Beyza Binnur Dönmez
31 Janvier 2026•Mise à jour: 31 Janvier 2026
AA / Genève / Beyza Binnur Donmez
Le ministère des Affaires étrangères du Monténégro a annoncé vendredi avoir convoqué l'ambassadeur de Serbie pour un entretien suite à la publication, sur un compte de réseau social officiel lié au gouvernement serbe, de commentaires remettant en question le statut de la langue serbe au Monténégro.
Dans un communiqué publié sur la plateforme américaine X, le ministère a indiqué que l'ambassadeur Nebojsa Rodic avait été convoqué après la publication, qualifiée d'« inappropriée », du compte « Serbia in English », géré par le Bureau serbe de la diplomatie publique et culturelle.
« Lors de la réunion, il a été souligné que de tels propos sont inacceptables, car ils concernent des questions relevant exclusivement du cadre constitutionnel et juridique du Monténégro », a précisé le ministère.
Lors de la réunion, l'ambassadeur a été informé que, conformément à l'article 13 de la Constitution du Monténégro, le serbe est la langue officielle, confirmant ainsi le respect des droits de tous les citoyens, a déclaré le ministère.

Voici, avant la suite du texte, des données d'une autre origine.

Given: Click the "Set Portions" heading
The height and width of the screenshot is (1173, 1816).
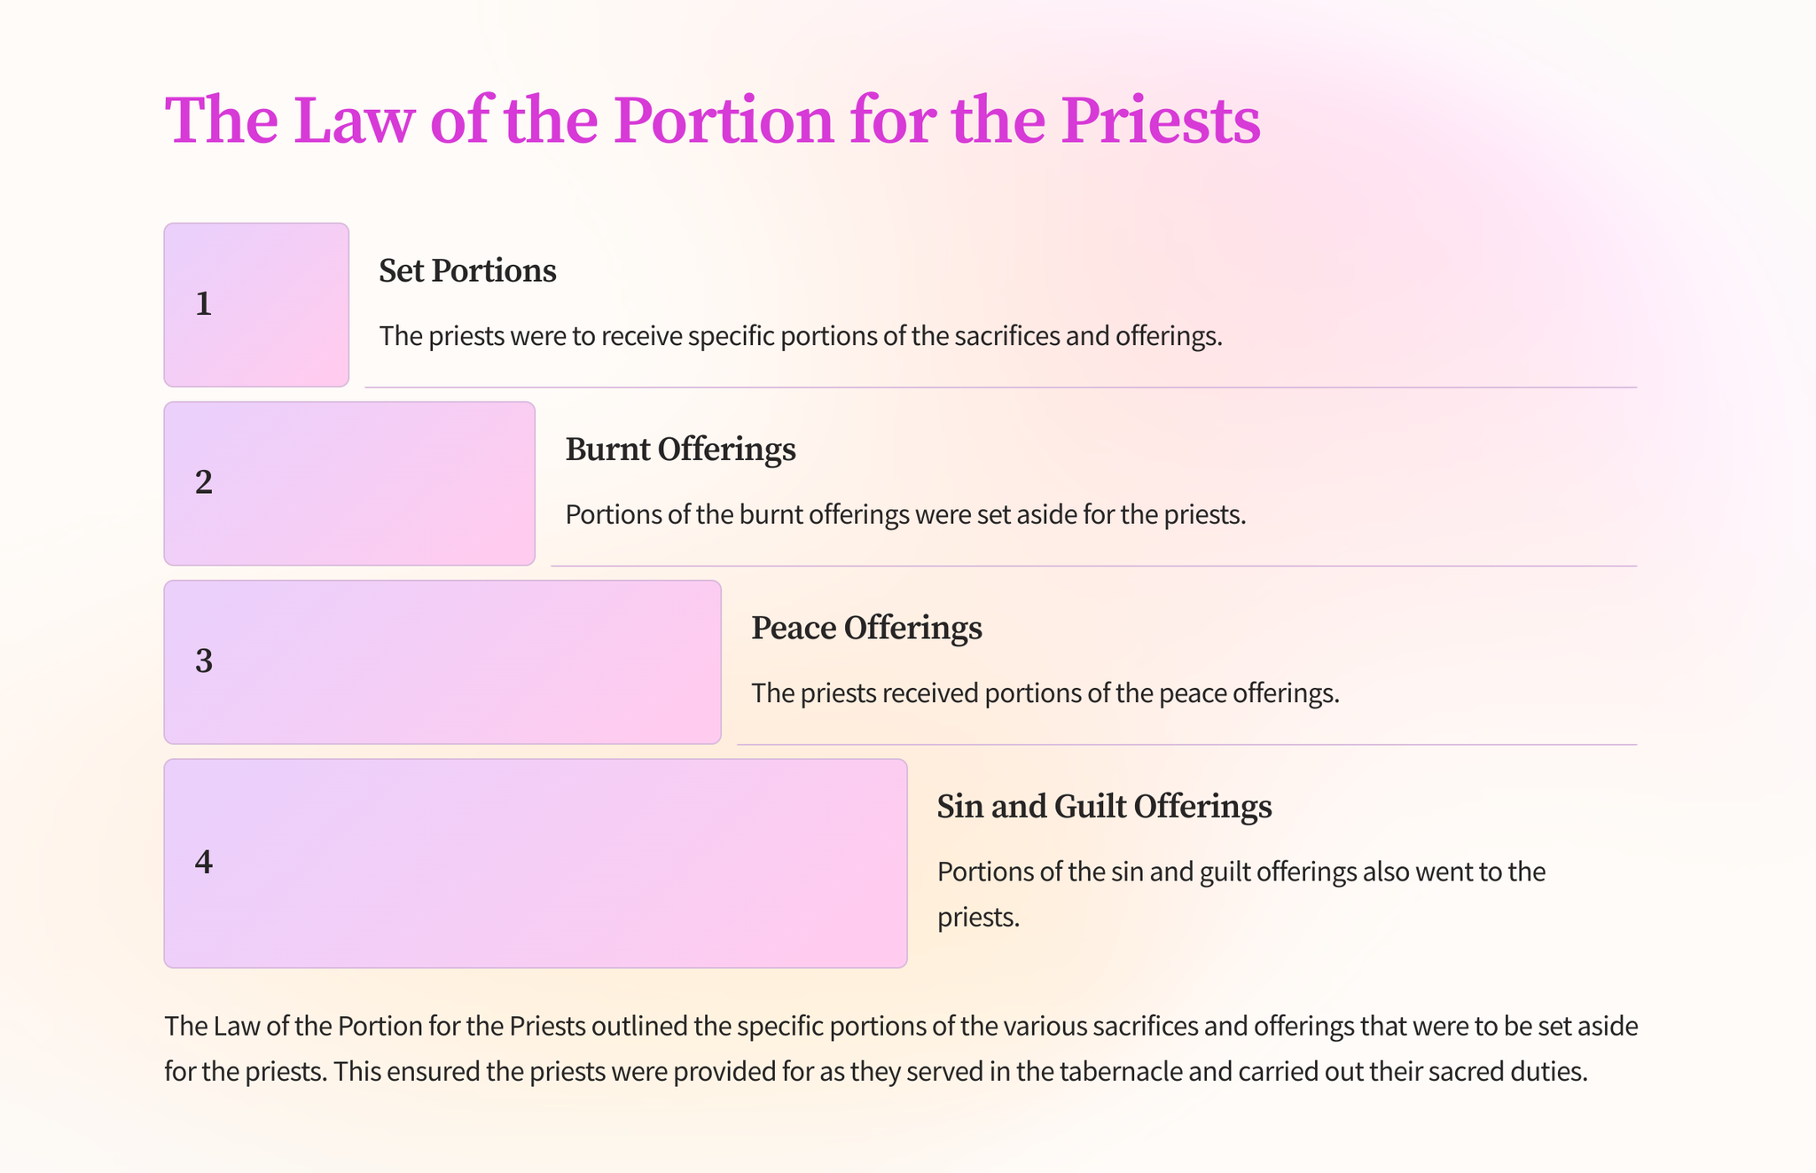Looking at the screenshot, I should 467,270.
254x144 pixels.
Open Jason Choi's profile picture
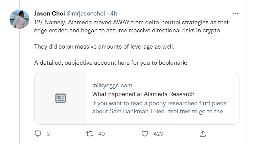click(x=19, y=19)
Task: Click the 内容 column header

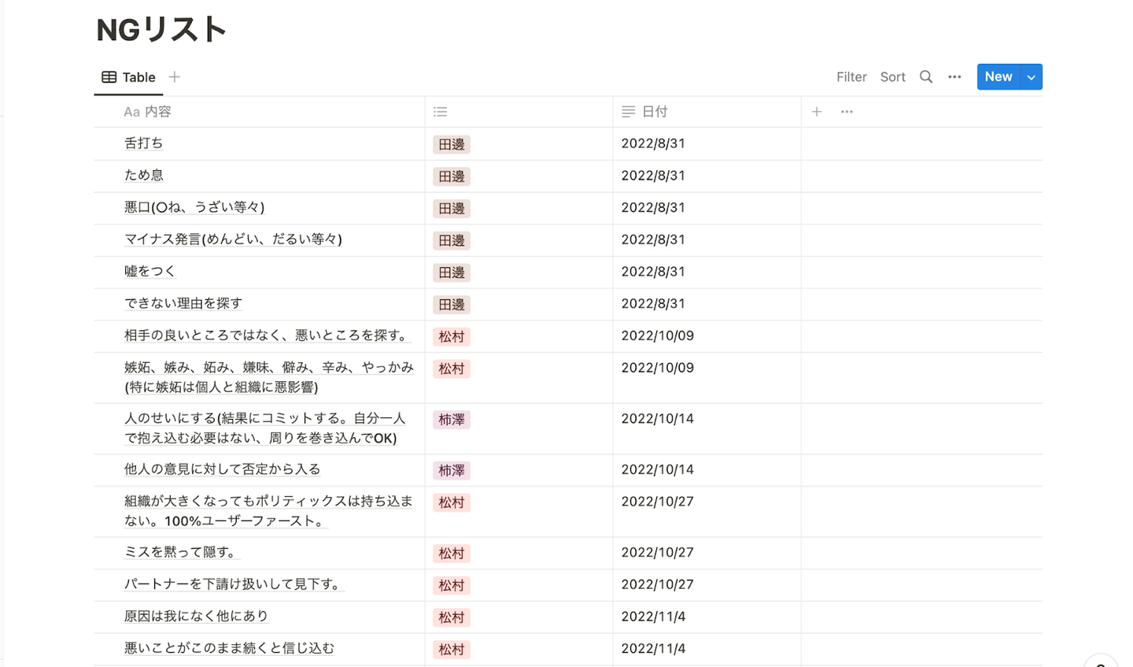Action: 157,112
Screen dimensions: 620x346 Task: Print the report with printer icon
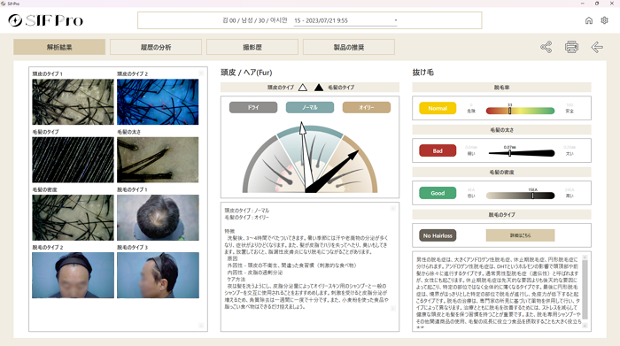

Il a ajouté que l'article 10 de la Constitution de la République de Serbie établit le même principe constitutionnel.
Le ministère a indiqué que le Monténégro « attend d'une communication interétatique officielle qu'elle contribue à la stabilité régionale, au respect mutuel et au renforcement de la coopération ».

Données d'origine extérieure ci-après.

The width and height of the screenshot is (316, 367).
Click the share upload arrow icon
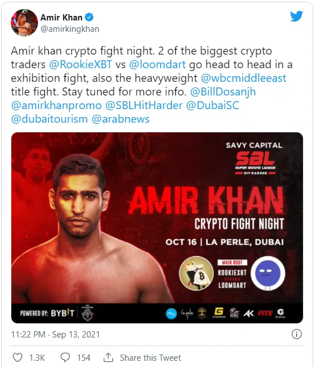(x=108, y=357)
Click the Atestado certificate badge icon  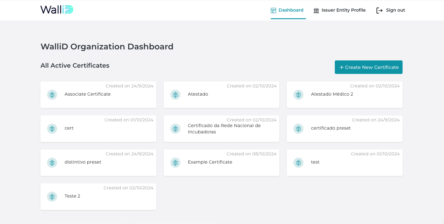point(175,95)
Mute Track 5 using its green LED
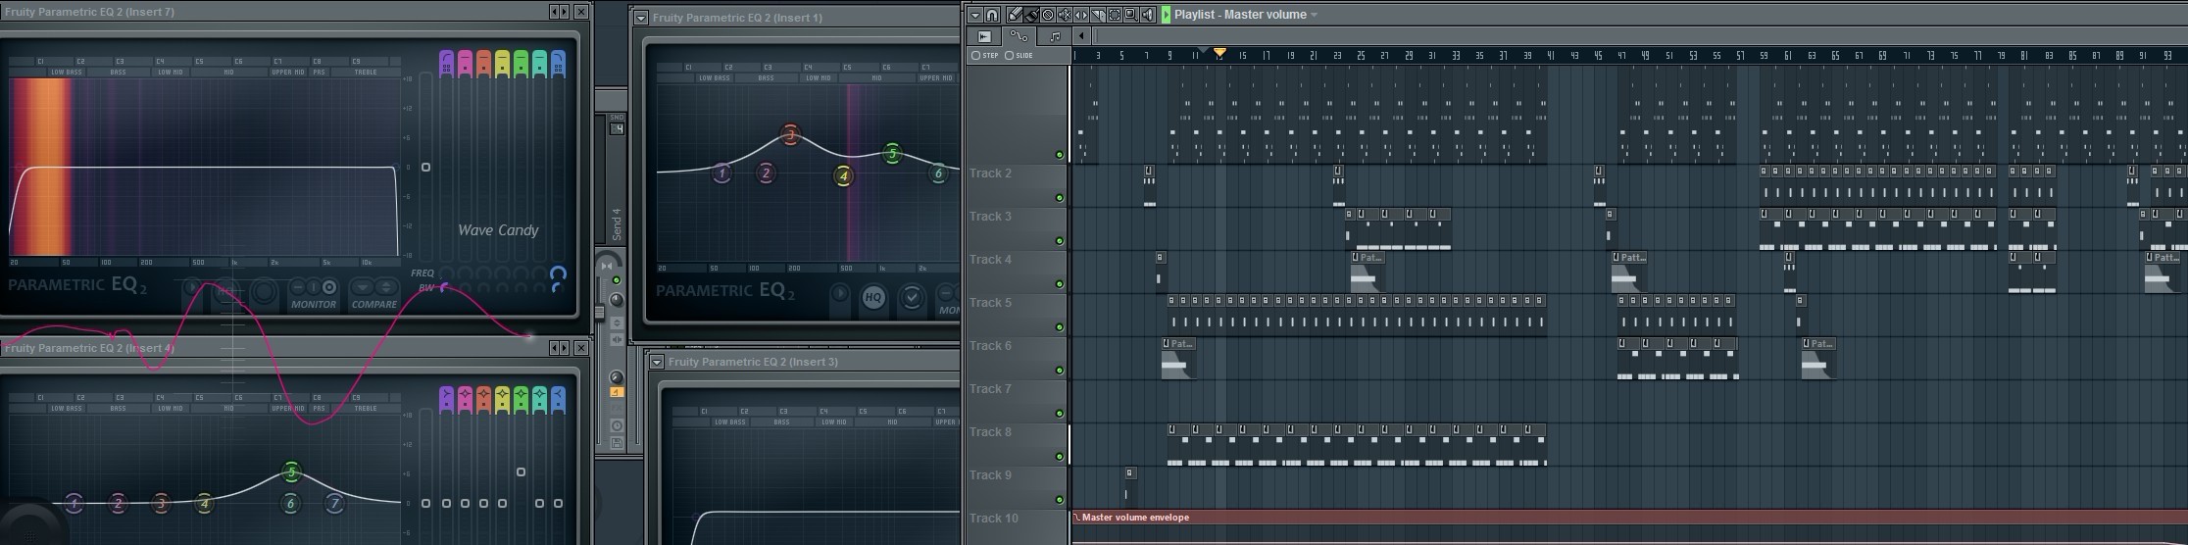 1059,327
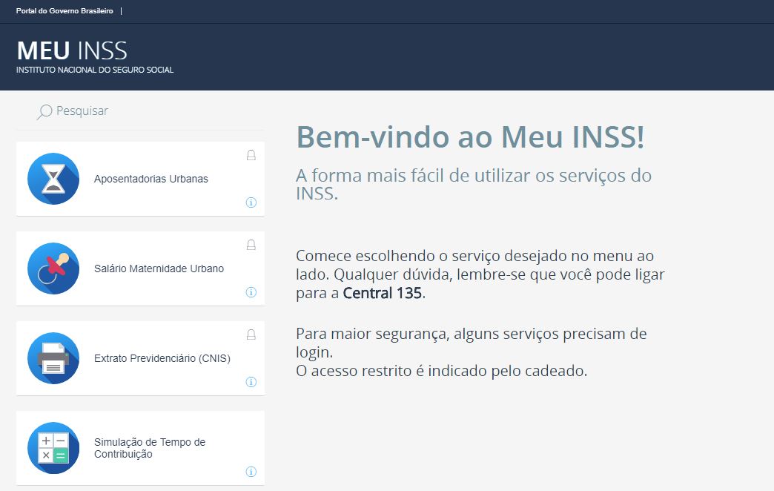The height and width of the screenshot is (491, 774).
Task: Show info for Simulação de Tempo de Contribuição
Action: pos(251,472)
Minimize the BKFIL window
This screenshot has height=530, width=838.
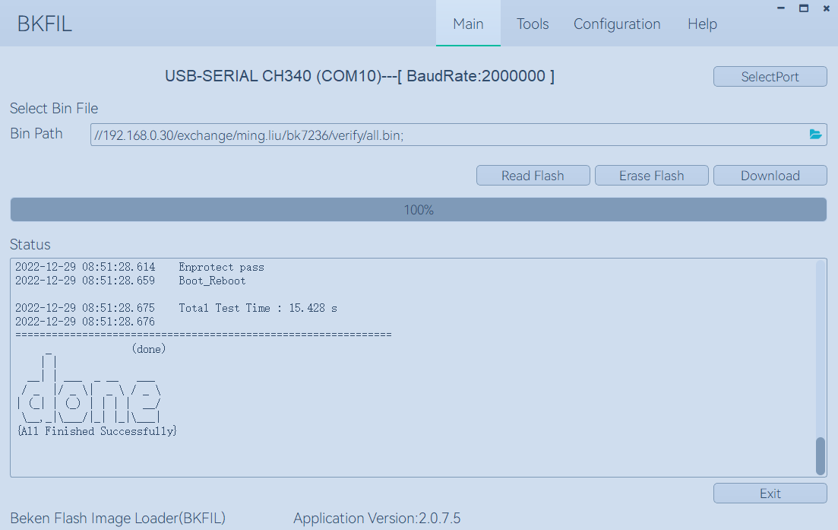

Cette réaction diplomatique intervient deux jours après la publication d'un message sur le compte « Serbia in English » qui s'interrogeait sur les raisons pour lesquelles le Monténégro ne reconnaît pas le serbe comme la langue parlée par la majorité de ses citoyens, soulignant que la question relève des valeurs de l'Union européenne.

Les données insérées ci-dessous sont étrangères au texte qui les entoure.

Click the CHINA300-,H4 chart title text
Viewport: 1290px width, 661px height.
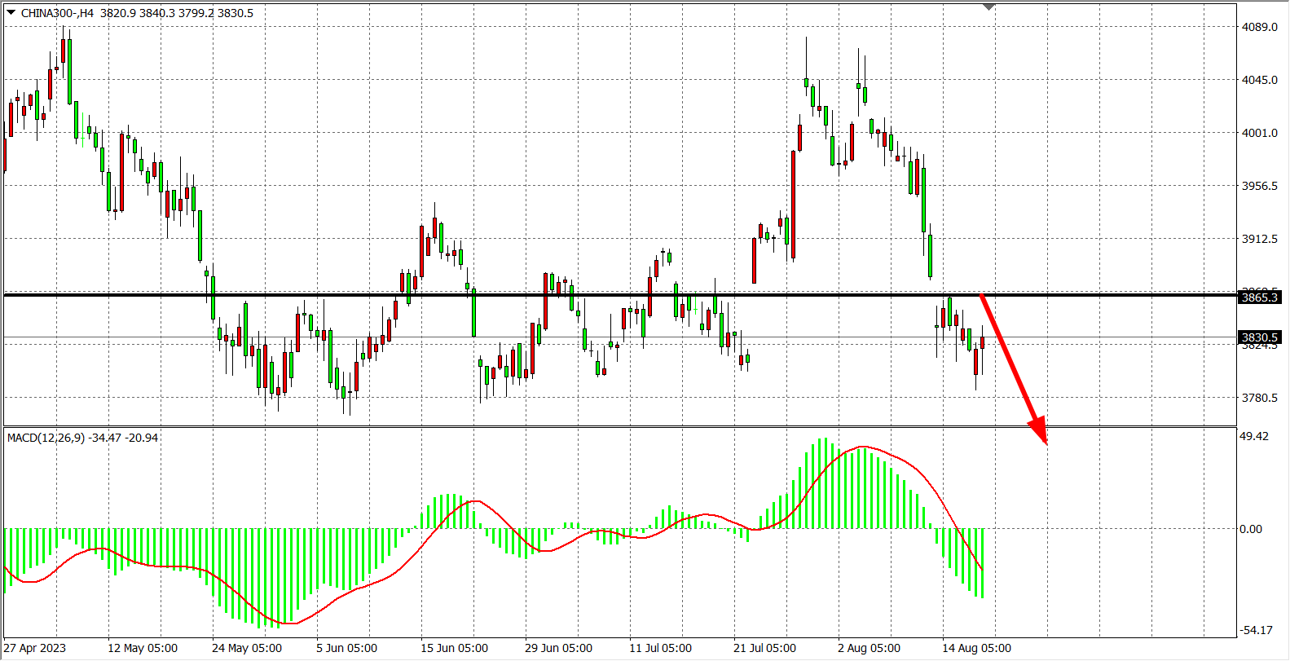pyautogui.click(x=57, y=13)
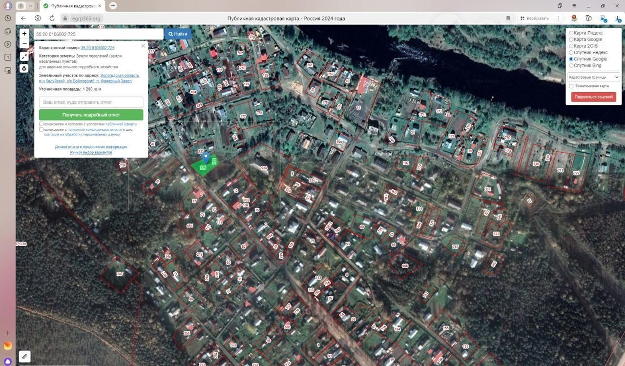Close the parcel info popup
The width and height of the screenshot is (625, 366).
[x=143, y=46]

« Le Monténégro, interrogé sur les raisons pour lesquelles il ne reconnaît pas le serbe, langue parlée par 43 % de ses citoyens (langue majoritaire selon le dernier sondage), répond : “Le respect des droits linguistiques de la majorité est aussi une valeur de l'Union européenne. N'est-ce pas ?” », pouvait-on lire dans la publication.